How to Shop Around for the Least Expensive Car Loan
Shop for a Loan before Buying a Car
- Decide the amount to be borrowed and the number of monthly payments. Remember that, in general, the greater your down payment (and lower the amount borrowed), the lower your loan rate. Also remember that the shorter the loan term, the less interest you will pay.
- Dealer financing is not the only option. Call your bank or credit union before you head to the sales lot. Banks or credit unions may offer you lower interest rates and more favorable loan terms than the dealership finance office. Comparison shop by checking loan rates at other financial institutions and online at bankrate.com.
- If all lenders quote you a rate above the typical one, you are considered an above-average credit risk. If your credit report, and related scores, are accurate, then you should consider delaying the car purchase until you have successfully raised your credit score.

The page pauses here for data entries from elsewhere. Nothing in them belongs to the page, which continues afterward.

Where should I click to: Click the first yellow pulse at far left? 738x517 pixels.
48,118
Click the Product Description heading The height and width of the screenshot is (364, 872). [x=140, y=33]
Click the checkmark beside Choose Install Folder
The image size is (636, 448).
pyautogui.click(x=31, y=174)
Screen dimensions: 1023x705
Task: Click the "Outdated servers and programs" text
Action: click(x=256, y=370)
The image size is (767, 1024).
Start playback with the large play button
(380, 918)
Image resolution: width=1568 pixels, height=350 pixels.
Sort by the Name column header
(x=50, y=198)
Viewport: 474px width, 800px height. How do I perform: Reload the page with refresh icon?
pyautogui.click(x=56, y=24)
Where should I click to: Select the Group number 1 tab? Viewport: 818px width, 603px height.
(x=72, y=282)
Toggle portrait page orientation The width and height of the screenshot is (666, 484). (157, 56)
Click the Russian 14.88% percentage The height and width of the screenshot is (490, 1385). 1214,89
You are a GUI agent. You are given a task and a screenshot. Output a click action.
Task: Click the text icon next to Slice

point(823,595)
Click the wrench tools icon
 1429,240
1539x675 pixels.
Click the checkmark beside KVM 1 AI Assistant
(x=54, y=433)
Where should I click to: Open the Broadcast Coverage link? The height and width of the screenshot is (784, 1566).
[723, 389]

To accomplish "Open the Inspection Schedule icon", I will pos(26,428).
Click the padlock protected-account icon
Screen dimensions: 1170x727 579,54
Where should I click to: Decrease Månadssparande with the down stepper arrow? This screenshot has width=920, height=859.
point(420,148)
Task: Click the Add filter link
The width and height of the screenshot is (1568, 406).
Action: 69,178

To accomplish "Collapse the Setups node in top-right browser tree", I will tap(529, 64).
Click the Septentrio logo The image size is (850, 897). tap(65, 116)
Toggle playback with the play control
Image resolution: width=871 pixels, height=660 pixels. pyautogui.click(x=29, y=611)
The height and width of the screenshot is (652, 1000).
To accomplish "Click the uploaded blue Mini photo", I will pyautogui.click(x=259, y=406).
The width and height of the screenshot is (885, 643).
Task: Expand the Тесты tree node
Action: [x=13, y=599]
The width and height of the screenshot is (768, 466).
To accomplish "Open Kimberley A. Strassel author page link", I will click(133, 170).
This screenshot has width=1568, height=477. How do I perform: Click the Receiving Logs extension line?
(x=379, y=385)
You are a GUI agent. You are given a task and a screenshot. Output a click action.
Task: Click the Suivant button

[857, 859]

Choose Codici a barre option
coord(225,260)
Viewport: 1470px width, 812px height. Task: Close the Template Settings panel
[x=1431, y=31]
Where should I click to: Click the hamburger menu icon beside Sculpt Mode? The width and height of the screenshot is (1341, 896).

If You Still Want the Dealer to Finance Your Car, Negotiate
- The dealer may quote you a rate above the rate reflecting your credit risk (the “buy rate”). If this rate quote is above that quoted by your bank or credit union, it is probably “marked up.” Ask the dealer for your “buy rate.” If it is not provided, consider using another source to finance your car purchase.
- The Federal Equal Credit Opportunity Act prohibits discrimination in finance charges based on race, ethnicity, sex, or marital status. Make certain the rate you pay reflects your credit-worthiness, not one of these factors.
Finally, remember there is no 3-day right to cancel on car or car financing sales. Be sure you want the car and understand the terms before signing a contract. Do not drive the car off the lot until financing is final.